For each line in the data that includes "will", make a copy.
□ □ □ □ □
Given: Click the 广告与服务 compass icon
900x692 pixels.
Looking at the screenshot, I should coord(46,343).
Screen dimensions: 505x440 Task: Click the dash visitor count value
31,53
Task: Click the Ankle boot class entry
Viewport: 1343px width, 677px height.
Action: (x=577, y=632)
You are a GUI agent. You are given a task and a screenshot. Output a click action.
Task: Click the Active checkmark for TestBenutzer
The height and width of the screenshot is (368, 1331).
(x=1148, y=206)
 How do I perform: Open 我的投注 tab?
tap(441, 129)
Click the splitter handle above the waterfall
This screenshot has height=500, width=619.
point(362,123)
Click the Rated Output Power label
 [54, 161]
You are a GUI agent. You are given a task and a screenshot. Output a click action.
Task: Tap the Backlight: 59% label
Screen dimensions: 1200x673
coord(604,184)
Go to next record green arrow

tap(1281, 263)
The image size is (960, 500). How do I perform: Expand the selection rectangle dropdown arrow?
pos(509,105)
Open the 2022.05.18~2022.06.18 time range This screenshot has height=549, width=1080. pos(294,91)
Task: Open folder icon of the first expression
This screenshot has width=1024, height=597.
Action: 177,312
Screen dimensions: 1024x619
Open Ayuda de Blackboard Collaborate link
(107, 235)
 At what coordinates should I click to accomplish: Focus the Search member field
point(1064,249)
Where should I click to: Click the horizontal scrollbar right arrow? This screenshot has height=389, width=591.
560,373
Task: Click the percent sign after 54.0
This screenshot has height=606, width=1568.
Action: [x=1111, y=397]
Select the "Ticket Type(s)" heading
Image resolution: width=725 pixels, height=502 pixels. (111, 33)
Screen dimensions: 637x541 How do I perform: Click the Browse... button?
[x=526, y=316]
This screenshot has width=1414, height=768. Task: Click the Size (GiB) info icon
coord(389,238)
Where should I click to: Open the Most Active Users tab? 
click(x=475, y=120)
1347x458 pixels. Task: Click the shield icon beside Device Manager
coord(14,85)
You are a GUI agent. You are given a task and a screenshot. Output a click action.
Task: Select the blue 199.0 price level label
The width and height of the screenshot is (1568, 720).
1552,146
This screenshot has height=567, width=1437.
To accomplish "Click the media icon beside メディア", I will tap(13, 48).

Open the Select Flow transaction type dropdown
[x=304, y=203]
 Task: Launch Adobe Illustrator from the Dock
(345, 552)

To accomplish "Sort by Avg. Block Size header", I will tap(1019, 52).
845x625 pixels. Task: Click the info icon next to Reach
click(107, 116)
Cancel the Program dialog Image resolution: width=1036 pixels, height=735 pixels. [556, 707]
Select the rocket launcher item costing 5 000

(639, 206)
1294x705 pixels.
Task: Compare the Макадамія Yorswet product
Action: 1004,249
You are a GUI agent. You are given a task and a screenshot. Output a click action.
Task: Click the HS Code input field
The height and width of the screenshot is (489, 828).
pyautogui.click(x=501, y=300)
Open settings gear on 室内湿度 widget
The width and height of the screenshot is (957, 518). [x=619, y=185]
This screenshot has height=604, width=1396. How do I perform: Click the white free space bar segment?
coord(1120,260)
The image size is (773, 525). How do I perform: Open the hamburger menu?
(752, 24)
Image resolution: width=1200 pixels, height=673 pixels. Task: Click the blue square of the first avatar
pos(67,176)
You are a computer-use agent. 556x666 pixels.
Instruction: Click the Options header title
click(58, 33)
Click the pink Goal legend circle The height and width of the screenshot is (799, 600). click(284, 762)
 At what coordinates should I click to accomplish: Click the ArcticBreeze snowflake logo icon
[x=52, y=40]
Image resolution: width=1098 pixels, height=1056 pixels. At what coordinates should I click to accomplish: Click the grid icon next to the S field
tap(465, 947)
□ □ □ □ □
• **Worked solution**
To accomplish "Click the media icon beside メディア", I will tap(13, 48).
To accomplish "Sort by Avg. Block Size header", I will tap(1019, 52).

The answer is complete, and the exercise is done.